→ **Aim**
Reproduce the items between the line holding "Wharton Correspondent: Bitter" and the line holding "Allow selection (864, 2509)", inclusive, swapping "Correspondent" for "Columnist" and leaving everything else unchanged.

(Some records)
_ _ _ _ _

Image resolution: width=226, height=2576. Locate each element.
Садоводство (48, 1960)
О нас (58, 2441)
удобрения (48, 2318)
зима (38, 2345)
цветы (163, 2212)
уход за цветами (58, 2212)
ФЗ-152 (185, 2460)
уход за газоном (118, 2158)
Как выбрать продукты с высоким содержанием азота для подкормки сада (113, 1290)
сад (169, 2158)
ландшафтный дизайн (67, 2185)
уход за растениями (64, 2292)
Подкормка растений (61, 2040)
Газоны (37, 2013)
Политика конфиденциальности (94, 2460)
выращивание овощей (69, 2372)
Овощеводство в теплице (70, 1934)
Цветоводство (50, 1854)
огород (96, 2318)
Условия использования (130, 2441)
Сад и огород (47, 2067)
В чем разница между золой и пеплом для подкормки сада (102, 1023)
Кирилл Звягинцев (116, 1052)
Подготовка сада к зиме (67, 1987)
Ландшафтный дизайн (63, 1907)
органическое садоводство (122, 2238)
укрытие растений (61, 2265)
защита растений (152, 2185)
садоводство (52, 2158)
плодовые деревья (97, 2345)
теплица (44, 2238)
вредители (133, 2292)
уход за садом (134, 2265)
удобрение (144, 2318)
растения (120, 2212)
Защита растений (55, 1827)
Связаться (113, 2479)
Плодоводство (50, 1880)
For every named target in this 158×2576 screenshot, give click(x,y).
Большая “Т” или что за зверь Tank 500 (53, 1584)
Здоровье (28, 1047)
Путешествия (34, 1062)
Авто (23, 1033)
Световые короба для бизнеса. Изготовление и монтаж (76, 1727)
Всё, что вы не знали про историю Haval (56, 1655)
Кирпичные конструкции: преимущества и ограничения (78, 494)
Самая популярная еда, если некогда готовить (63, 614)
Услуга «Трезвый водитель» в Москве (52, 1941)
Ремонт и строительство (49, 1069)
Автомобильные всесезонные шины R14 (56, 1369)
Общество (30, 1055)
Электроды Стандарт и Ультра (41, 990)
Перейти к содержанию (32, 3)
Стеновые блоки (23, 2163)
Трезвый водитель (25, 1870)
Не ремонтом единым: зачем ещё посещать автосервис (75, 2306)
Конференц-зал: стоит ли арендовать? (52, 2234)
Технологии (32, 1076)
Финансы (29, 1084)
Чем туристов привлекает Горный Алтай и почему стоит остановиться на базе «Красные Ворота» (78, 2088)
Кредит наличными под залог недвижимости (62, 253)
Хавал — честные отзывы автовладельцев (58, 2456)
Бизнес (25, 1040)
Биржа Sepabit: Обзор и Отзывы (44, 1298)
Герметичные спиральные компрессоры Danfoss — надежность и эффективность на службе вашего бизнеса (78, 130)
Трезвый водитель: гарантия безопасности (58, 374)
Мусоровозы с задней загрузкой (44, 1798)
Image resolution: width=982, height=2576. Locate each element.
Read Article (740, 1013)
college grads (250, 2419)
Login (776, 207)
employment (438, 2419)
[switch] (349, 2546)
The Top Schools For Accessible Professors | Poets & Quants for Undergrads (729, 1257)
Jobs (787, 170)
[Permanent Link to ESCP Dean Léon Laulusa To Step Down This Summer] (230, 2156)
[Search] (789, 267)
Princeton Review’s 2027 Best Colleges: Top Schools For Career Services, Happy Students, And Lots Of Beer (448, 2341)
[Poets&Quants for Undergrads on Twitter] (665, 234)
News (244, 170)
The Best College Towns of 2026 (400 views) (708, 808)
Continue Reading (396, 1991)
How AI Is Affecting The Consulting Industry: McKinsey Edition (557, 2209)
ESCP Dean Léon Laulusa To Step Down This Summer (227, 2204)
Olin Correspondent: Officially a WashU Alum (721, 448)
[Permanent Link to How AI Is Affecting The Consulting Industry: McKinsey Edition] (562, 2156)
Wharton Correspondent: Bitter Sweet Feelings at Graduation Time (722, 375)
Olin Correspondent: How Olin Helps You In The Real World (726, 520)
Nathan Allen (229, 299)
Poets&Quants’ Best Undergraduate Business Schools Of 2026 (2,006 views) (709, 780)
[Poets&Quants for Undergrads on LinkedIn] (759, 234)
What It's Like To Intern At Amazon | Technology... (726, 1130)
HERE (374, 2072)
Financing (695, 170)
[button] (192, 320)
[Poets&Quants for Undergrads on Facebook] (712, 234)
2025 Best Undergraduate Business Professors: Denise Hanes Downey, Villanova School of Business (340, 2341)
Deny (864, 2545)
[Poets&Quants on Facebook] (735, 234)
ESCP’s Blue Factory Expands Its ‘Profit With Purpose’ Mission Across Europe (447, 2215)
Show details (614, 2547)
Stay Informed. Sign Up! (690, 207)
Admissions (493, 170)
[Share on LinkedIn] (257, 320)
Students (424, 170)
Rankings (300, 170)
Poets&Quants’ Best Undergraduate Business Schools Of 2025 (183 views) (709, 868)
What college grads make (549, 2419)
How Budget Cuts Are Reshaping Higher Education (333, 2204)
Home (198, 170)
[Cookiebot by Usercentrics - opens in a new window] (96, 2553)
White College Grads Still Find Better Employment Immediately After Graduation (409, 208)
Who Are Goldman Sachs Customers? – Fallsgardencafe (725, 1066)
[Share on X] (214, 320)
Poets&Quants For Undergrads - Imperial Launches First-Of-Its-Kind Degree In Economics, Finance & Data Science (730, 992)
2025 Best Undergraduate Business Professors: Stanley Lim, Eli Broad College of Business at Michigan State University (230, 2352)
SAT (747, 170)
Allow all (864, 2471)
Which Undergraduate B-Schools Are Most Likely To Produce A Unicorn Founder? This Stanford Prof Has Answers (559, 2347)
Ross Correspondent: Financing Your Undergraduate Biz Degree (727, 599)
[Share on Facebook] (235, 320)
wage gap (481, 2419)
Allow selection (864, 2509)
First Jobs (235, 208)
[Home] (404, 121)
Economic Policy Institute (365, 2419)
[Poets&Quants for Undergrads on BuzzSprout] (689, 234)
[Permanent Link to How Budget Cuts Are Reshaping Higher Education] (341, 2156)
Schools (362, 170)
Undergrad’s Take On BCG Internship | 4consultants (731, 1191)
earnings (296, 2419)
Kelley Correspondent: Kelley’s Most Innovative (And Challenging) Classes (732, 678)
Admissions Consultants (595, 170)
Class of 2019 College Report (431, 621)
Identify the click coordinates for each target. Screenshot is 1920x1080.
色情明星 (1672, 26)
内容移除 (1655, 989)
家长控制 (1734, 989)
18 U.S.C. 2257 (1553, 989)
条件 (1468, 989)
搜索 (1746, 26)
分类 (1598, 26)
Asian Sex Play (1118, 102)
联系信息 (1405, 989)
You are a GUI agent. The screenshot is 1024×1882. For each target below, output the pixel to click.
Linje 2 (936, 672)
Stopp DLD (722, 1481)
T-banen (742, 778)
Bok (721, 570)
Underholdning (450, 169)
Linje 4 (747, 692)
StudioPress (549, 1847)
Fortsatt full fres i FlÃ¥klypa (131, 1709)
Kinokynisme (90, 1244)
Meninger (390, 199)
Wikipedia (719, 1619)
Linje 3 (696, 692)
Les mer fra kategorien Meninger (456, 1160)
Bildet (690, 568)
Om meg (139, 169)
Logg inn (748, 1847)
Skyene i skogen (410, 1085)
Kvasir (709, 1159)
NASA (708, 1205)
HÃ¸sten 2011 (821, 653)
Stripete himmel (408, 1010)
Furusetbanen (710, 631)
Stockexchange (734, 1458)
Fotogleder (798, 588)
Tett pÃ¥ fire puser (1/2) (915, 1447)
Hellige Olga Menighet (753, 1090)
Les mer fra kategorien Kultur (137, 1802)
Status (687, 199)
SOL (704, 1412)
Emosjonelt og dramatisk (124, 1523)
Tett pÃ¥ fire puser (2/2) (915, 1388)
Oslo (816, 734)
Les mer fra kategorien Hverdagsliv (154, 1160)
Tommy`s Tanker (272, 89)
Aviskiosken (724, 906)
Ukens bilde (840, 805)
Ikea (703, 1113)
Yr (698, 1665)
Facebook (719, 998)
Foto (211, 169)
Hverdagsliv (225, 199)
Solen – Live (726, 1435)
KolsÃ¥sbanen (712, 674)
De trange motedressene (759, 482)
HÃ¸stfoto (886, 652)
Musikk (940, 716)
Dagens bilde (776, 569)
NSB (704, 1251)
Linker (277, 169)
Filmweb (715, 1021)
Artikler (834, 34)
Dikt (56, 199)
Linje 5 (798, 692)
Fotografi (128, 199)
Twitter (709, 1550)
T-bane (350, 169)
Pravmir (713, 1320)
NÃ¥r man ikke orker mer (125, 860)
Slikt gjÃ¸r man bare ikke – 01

_ _ _ _ _

→ **Output of the task**
Wharton Columnist: Bitter Sweet Feelings at Graduation Time (722, 375)
Olin Columnist: How Olin Helps You In The Real World (726, 520)
Nathan Allen (229, 299)
Poets&Quants’ Best Undergraduate Business Schools Of 2026 (2,006 views) (709, 780)
[Poets&Quants for Undergrads on LinkedIn] (759, 234)
What It's Like To Intern At Amazon | Technology... (726, 1130)
HERE (374, 2072)
Financing (695, 170)
[button] (192, 320)
[Poets&Quants for Undergrads on Facebook] (712, 234)
2025 Best Undergraduate Business Professors: Denise Hanes Downey, Villanova School of Business (340, 2341)
Deny (864, 2545)
[Poets&Quants on Facebook] (735, 234)
ESCP’s Blue Factory Expands Its ‘Profit With Purpose’ Mission Across Europe (447, 2215)
Show details (614, 2547)
Stay Informed. Sign Up! (690, 207)
Admissions (493, 170)
[Share on LinkedIn] (257, 320)
Students (424, 170)
Rankings (300, 170)
Poets&Quants’ Best Undergraduate Business Schools Of 2025 (183 views) (709, 868)
What college grads make (549, 2419)
How Budget Cuts Are Reshaping Higher Education (333, 2204)
Home (198, 170)
[Cookiebot by Usercentrics - opens in a new window] (96, 2553)
White College Grads Still Find Better Employment Immediately After Graduation (409, 208)
Who Are Goldman Sachs Customers? – Fallsgardencafe (725, 1066)
[Share on X] (214, 320)
Poets&Quants For Undergrads - Imperial Launches First-Of-Its-Kind Degree In Economics, Finance & Data Science (730, 992)
2025 Best Undergraduate Business Professors: Stanley Lim, Eli Broad College of Business at Michigan State University (230, 2352)
SAT (747, 170)
Allow all (864, 2471)
Which Undergraduate B-Schools Are Most Likely To Produce A Unicorn Founder? This Stanford Prof Has Answers (559, 2347)
Ross Columnist: Financing Your Undergraduate Biz Degree (727, 599)
[Share on Facebook] (235, 320)
wage gap (481, 2419)
Allow selection (864, 2509)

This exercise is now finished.